2. The fish shell can also be pulped and then flowed to ensure that the water in the belt is not lost, so the texture is soft and tender;
3. The oil temperature is moderate, and the soaking time is about 10 ~ 15 seconds. If the oil temperature is too high or too long, it is easy to dehydrate, the belt shrinks and the texture becomes firewood;
4. Due to the technology of oil bubble belt, 750g cooked lard should be prepared.
Silk ribbon
Materials: 4 tapes, and appropriate number of fans.
Silk ribbon
Ingredients: Chop garlic, add a little oil and salt and mix well.
Practice: Wash the belt, cut off a part of the shell, cut it open and rinse it with clean water.
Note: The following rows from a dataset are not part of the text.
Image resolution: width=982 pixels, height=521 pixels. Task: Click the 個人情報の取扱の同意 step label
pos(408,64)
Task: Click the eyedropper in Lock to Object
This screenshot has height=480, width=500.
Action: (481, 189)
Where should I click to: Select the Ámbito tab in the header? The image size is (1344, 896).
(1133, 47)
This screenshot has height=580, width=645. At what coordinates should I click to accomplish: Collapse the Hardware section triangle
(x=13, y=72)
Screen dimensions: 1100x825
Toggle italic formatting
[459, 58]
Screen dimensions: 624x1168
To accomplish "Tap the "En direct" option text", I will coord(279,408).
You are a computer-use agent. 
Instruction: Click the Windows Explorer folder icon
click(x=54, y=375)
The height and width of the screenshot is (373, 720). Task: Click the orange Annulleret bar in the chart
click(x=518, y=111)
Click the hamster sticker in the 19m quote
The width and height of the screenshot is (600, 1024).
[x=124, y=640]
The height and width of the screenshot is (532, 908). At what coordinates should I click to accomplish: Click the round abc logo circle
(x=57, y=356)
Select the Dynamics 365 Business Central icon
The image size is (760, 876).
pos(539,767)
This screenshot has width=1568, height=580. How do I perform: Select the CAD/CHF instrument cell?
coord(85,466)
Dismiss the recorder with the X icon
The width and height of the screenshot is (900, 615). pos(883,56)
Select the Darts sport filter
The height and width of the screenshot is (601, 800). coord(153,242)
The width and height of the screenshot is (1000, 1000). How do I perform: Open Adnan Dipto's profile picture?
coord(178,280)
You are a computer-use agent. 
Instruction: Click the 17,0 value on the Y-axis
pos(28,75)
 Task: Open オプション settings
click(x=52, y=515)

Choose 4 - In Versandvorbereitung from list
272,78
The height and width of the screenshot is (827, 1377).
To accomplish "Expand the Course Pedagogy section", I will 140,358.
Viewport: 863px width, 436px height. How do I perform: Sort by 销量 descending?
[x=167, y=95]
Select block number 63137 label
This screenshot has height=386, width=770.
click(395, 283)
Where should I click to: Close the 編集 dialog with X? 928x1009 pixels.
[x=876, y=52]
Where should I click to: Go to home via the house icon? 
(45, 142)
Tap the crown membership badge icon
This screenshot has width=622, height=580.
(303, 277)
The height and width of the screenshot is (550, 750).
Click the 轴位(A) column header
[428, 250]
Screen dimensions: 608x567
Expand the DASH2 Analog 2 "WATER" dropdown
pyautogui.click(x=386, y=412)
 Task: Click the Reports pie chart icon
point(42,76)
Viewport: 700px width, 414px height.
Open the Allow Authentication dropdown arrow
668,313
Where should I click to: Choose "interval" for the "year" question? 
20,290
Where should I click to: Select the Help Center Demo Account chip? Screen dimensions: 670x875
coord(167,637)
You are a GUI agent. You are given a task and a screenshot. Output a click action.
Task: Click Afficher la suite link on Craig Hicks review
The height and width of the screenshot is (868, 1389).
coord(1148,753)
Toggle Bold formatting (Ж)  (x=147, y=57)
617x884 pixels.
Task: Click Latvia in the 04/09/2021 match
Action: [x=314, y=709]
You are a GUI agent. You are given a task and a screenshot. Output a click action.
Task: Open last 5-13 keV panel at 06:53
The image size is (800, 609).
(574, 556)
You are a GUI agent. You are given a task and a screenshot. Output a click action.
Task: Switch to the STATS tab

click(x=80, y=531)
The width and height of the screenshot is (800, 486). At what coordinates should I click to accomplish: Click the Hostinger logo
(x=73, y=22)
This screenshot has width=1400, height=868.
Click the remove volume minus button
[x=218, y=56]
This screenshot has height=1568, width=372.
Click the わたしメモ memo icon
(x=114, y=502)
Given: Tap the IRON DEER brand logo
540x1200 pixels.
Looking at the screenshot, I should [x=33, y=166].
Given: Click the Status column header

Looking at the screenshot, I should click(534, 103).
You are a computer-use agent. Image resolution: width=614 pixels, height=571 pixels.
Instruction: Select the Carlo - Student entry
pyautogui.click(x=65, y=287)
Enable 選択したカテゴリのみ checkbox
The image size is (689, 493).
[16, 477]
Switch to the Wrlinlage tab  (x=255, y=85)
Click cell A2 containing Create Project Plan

Put the mashed garlic on the scallop meat, spread the vermicelli and chopped green onion on the noodles, boil them, steam them in a pot for 5 minutes, and sprinkle some soy sauce after taking them out.
Note: if you eat viscera together, the risk of poisoning is nearly 9 times higher than that of people who don't eat viscera, because the toxins accumulated in viscera may not disappear even if cooked at high temperature.
Stir-fried scallops with ginger
Ingredients: Ribbon, ginger and onion.
Production method:
1 Wash ginger and onion and cut into fine powder.
2 Wash the ribbon (available at the seafood counter in the supermarket) and fry it in a pan until golden brown.
Spread the fine powder of ginger and onion on the plate, and put the tape on these fine powders.
Black pepper tofu
Ingredients: 8 quick-frozen strips, 4 pieces of slippery tofu, 2 teaspoons of minced garlic douchi, 1 teaspoon of douchi 1 2 teaspoons of bean paste 1 2 teaspoons, and scallion1tablespoon.
Marinade: raw flour 1/2 teaspoons, 2 teaspoons of protein, a little pepper.
Sauce: 1/3 cups of water, 2 tablespoons of light soy sauce and oil, 1 tsp of sugar, 1/2 tsp of corn flour and a little sesame oil.
Operation:
Black pepper tofu
1 thaw the quick-freezing belt, rinse and wipe dry, cut and fly, and mix the marinade for 5 minutes.
2 Cut the tofu and rinse it, put it in a plate and sprinkle with a little salt.
3 Mix minced garlic with lobster sauce and sauce, heat 1 tbsp oil and saute until fragrant.
4 put scallops on tofu, soy sauce and pepper on scallop noodles, steam for 4 minutes, and drain.